Mercedi soir, les députés de la majorité ont montré leur volonté de vengeance aux députés de l'opposition qui étaient parvenus il y a trois semaines à faire échec à l'adoption du projet de loi Création et Internet en première lecture. Présents en masse, ils ont repoussé les demandes de rejet du texte défendues par l'opposition, tout aussi présente. Le fait majoritaire s'est exprimé sans faille.

Le rapport de force s’est installé dans un climat électrique. Mercredi soir, les députés ont débuté l’examen en seconde lecture de l’Assemblée Nationale, et l’opposition étaient venus en nombre défendre leur rejet du texte du 9 avril dernier. Mais les députés de la majorité avaient suivi à la lettre les consignes présidentielles et se sont montrés plus nombreux encore. L’exception d’irrecevabilité défendue par le socialiste Patrick Bloche a été rejetée par 223 voix contre 135, tandis que la question préalable de Christian Paul a été rejetée par 231 voix contre 128. Pour éviter à la majorité toute mauvaise surprise, le rapport de force devrait rester le même, cette fois jusqu’à ce que la loi soit définitivement votée.

Ainsi alors qu’une petite poignée de députés s’étaient jusqu’à présent intéressés au débat sur la loi Création et Internet à l’Assemblée, c’est un hémicycle densément peuplé qui a entamé mercredi la seconde lecture du texte, avec l’envie affichée d’en découdre.

Le député socialiste Alain Néri, qui avait présidé la séance au moment du rejet du texte le 9 avril dernier, a accusé Frédéric Lefebvre d’avoir tenu « des propos mensongers, irresponsables, calomnieux« , lorsqu’il l’a accusé d’avoir facilité le coup de théâtre. « Je dirais même mieux, des propos assimilables à un faux témoignage. Pour une raison évidente, c’est que M. Lefebvre nous dit comment se sont passées les choses alors que justement, il était absent de la séance« , a tâclé le député, rappelant par ailleurs à Jean-François Copé, lui aussi absent au moment du vote du 9 avril, qu’il n’était pas « chargé du fonctionnement du groupe de l’UMP« .

Se présentant avec rage alors comme un chef par intérim de l’UMP, le jeune et remonté rapporteur du texte Frank Riester s’est dit pour sa part « affligé de l’attitude l’opposition« . Il a appelé ses troupes à rejeter « tout amendement qui remet en question le compromis de la commission mixte paritaire« , c’est-à-dire la version la plus dure du texte négocié entre partisans de l’Hadopi.
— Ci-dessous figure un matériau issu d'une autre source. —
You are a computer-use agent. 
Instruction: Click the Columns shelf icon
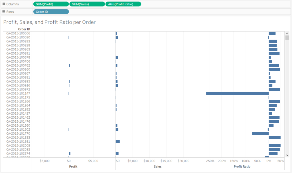tap(3, 4)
Le message est clair : rien ne passera, le texte sera adopté tel qu’il aurait dû l’être sans l’absentéisme des députés en première lecture.

Christine Albanel, qui est apparue tendue et hésitante, dévoilant même un zozotement qu’on ne lui connaissait pas provoqué par une bouche asséchée, a provoqué une bronca dans les rangs socialistes en dénonçant « les circonstances rocambolesques » du rejet du texte, « dans les dernières minutes des dernières heures du dernier jour« .

Mais « l’essentiel est ailleurs« , a-t-elle défendu. « L’essentiel c’est la gravité de la situation pour nos industries culturelles, pour nos créateurs, pour les centaines de milliers d’employés de nos entreprises culturelles, et pour la défense de la diversité culturelle« . Prenant à nouveau à témoin les lobbyiste présents aux balcons de l’Assemblée, la ministre de la Culture a critiqué la « chimérique contribution créative » défendue par les députés socialistes, qu’elle juste « injuste et infaisable« .

« Dans une démocratie qui ne serait pas confisquée, l’Hadopi aurait déjà rejoint les oubliettes de l’Histoire« , a répondu Christian Paul, énervé comme jamais par le ton donné aux débats. « Le Président de la République voulait être avec l’Hadopi le sauveur des arts et des lettres, il apparaîtra comme le chef des lobbyistes« , a-t-il résumé.

Enfin le député centriste Jean Dionis du Séjour, qui avait choisi de voter contre le projet de loi au dernier moment, s’est vu recadré par son président de groupe Jean-François Sauvadet, venu montrer sa solidarité inébranable au gouvernement. « Il n’y a pas de mandat impératif dans le groupe Nouveau Centre« , a toutefois rappelé Dionis du Séjour. « Il y a une majorité qui veut politiser son vote, c’est son droit. Et il y a une minorité (dans la majorité, ndlr) dont je fais partie qui veut jusqu’au bout se positionner sur ce texte auquel nous ne croyons pas, c’est aussi notre droit« , a-t-il résumé, plus que jamais isolé au sein de son groupe.